Más allá de la proteína: análisis crítico sobre las nuevas recomendaciones dietéticas
Las nuevas Guías Dietéticas para Estadounidenses 2025-2030 han empujado la recomendación de proteínas muy por encima de los 0,8 g/kg/d que arrastrábamos como referencia desde hace décadas.
Pau Echegaray, Dietista-nutricionista clínico y divulgador metabólico·actualizado 25 de agosto de 2026

La decisión se apoya en una revisión de 30 ensayos aleatorizados con poco más de 2.000 participantes, centrada casi exclusivamente en pérdida de peso, grasa corporal y masa magra. Un equipo de expertos en metabolismo proteico, nutrición clínica, epidemiología y política nutricional federal acaba de publicar en The Journal of Nutrition una perspectiva que desmonta, con bisturí fino, los cimientos de ese movimiento.
Lo que dice la evidencia (y lo que calla)
Treinta ensayos, 2.042 personas y un único prisma: composición corporal y adelgazamiento. El análisis que sostiene el nuevo impulso proteico de las DGA ni siquiera aborda con la misma profundidad la relación entre ingesta de proteína y enfermedades crónicas que cualquier política nutricional sensata debería evaluar: enfermedad cardiovascular, diabetes tipo 2, enfermedad renal crónica, cáncer y salud ósea.
Es decir, tenemos a un gobierno recomendando más proteína a toda la población basándose en estudios donde la variable principal era perder talla de pantalón. Si tienes insuficiencia renal, diabetes, osteoporosis o simplemente quieres envejecer con músculo, tu escenario clínico brilla por su ausencia en esa ecuación. Las propias DGA, además, divergen de buena parte de las recomendaciones científicas del Comité Asesor que las precede. No es un matiz menor.
Proteinificación: cuando el mercado corre más que la ciencia
La demanda ya estaba disparada y la industria lo sabe. Desde nutrición deportiva hasta antienvejecimiento, control de peso, salud femenina y bienestar genérico, todo lleva proteína añadida encima como si fuera un sello de calidad. Las nuevas guías no hacen más que legitimar un márketing que ya iba suelto, y eso siempre me preocupa.

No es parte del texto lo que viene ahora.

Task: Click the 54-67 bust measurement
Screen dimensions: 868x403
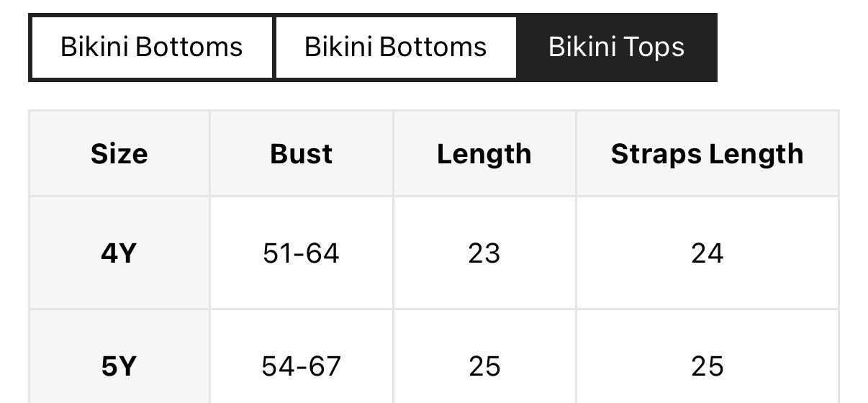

Stefan Pasiakos, director del Center for Human Performance en Pennington Biomedical Research y autor principal de la perspectiva, lo ha dejado por escrito con una frase que debería ir grapada a cualquier campaña del sector: añadir proteína no convierte automáticamente un producto en más saludable, ni a quien lo consume. La proteína no es una bala mágica. Traducido al lenguaje del pasillo del supermercado: pagar el doble por una galleta porque lleva 5 gramos extra de proteína no te compra salud, te compra ilusión.
El recorrido histórico ayuda a poner las cosas en su sitio. La proteína lleva entrando y saliendo del pedestal desde 1838, cuando Jöns Berzelius la bautizó con la palabra griega que significa "primario". Se recomendó a dosis altísimas en la segunda mitad del XIX, se bajó, se reinventó como solución del "déficit proteico" mundial tras la Segunda Guerra Mundial (otra historia mal contada), alimentó el nicho del culturismo en una sociedad aterrorizada por la grasa y, por último, la revolución low-carb la propulsó al mercado multibillonario actual de alimentos y suplementos enriquecidos. Dos siglos después, sigue siendo esencial. Pero esencial no significa ilimitada.
Qué hacer con esto en tu plato
La cifra de 0,8 g/kg/d se venía discutiendo desde hace años, y con motivo. En personas mayores que luchan contra la sarcopenia, en deportistas de fuerza, en postoperatorios o en pérdidas de peso prolongadas, subir la cantidad suele tener sentido clínico. Pero el salto que proponen las DGA hacia recomendaciones más altas para toda la población se sostiene sobre una base de evidencia estrecha y orientada a un solo escenario.
Mi lectura clínica, que es lo que traigo aquí cada semana: si llevas una alimentación razonablemente variada, cubres esos 0,8 g/kg sin despeinarte. Si entrenas fuerza con intensidad, estás en un déficit calórico largo o has cruzado los 65, probablemente necesites algo más, y conviene que un profesional cuantifique cuánto y de qué fuentes. El resto, que está comprando barritas, polvos y leches enriquecidas a precio de oro pensando que está cuidando su salud, está pagando un plus por algo que no le falta. Y eso, a largo plazo, sí que pasa factura.